Purposes for Job Analysis
Dave Carlson - March 31, 2009
Brannick, Levine, and Morgeson (2007) argued that job and task analysis “are important, because they form the basis for the solution of virtually every human resource problem” (p. 1). If all job descriptions were perfect, and all employees were in the appropriate job for their skills and desires (while meeting the needs of the company), human resource (HR) problems would be significantly reduced. Unfortunately, that kind of HR utopia does not exist. As an alternative, HR professionals must perform job and task analysis to determine the best fit for the organization.
- Job Description. A job description is a brief written description of work -- it’s a snapshot intended to communicate the essence of the job. A job description usually contains identifiers (job title plus other classifying information), a summary (mission or objective statement), and duties and tasks (what gets done), and it may contain other information such as reporting relations, accountability, and minimum qualifications. Among other things, job descriptions are important for communicating the nature of the job to someone who doesn’t already know what the job is.
- Job Classification. Job classification is the process of placing one or more jobs into a cluster or family of similar jobs. The family may be based on lines of authority, duties, and responsibilities of the work or behavioral requirements of the job. Job classification can be important for setting pay rates and selecting employees.

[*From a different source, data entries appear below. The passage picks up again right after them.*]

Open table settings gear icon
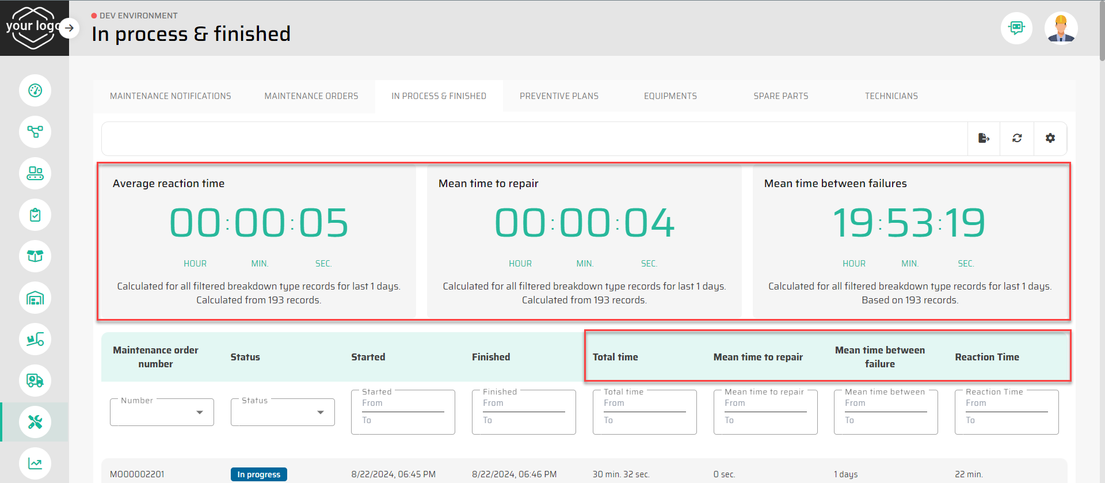This screenshot has width=1105, height=483. coord(1050,138)
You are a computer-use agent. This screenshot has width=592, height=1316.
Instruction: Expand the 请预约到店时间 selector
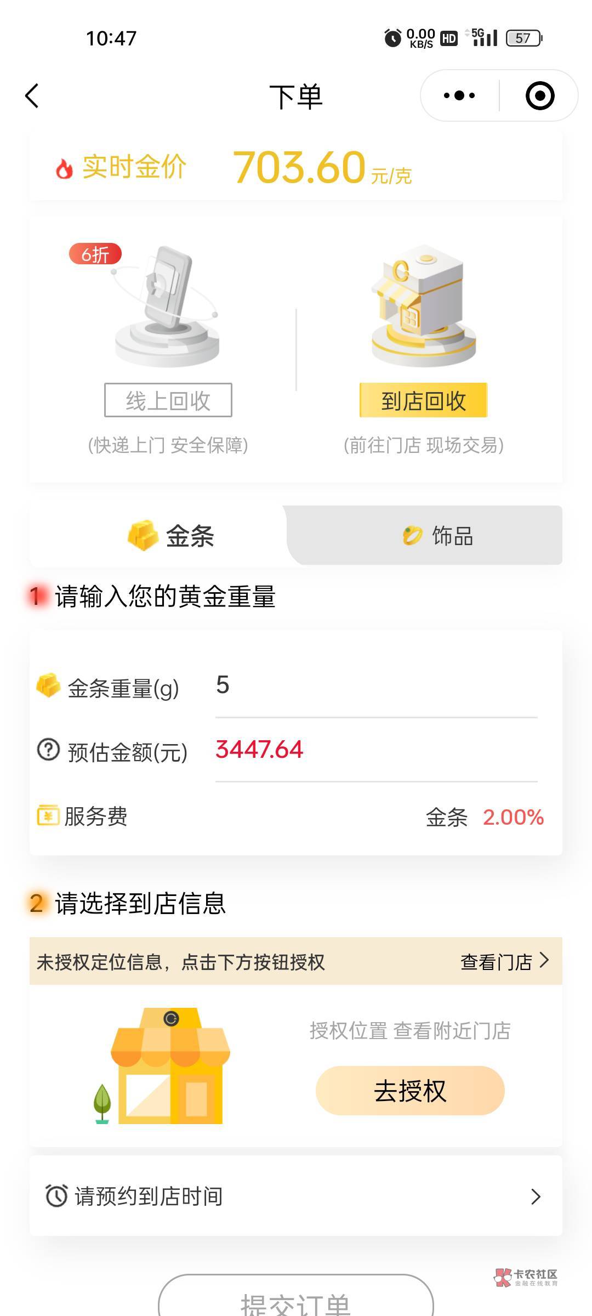tap(296, 1196)
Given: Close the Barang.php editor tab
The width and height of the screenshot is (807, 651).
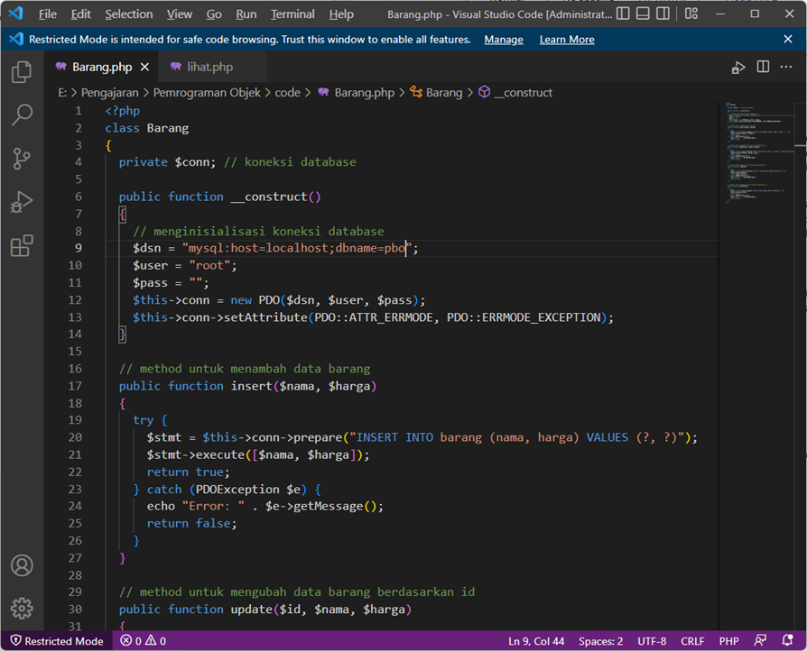Looking at the screenshot, I should (x=145, y=67).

- Job Evaluation. Job evaluation is the process of establishing the worth of jobs to an employer. Employers want the pay for various jobs to match their value in relation to one another within the company and to stack up well against pay rates offered by other companies. By maintaining fair pay, job evaluation helps to attract and retain people.
- Job, Team, and System Design and Redesign. Job design is the process of bundling tasks or clusters of tasks into a collective called a job. Job design is necessary whenever a new job is created. Team design is the process of bundling tasks or clusters of tasks for a team of workers as opposed to individuals. Systems design overlaps with team design, but also attends to assigning tasks to equipment and people in the system. Job, team, and system redesign is the sorting of tasks to replace old jobs and functions with new ones. Job redesign is often part of an effort to increase work efficiency.
- Human Resource Requirements and Specifications. Human resource requirements refer to human resource attributes necessary or desirable for performing the job. Such attributes are often thought of as knowledge, skills, abilities, or other characteristics (KSAOs). Job specifications refer to minimum qualifications that employers require for the job. These specifications can be used to inform job applicants and staff charged with screening applications about the standards the applicants must meet.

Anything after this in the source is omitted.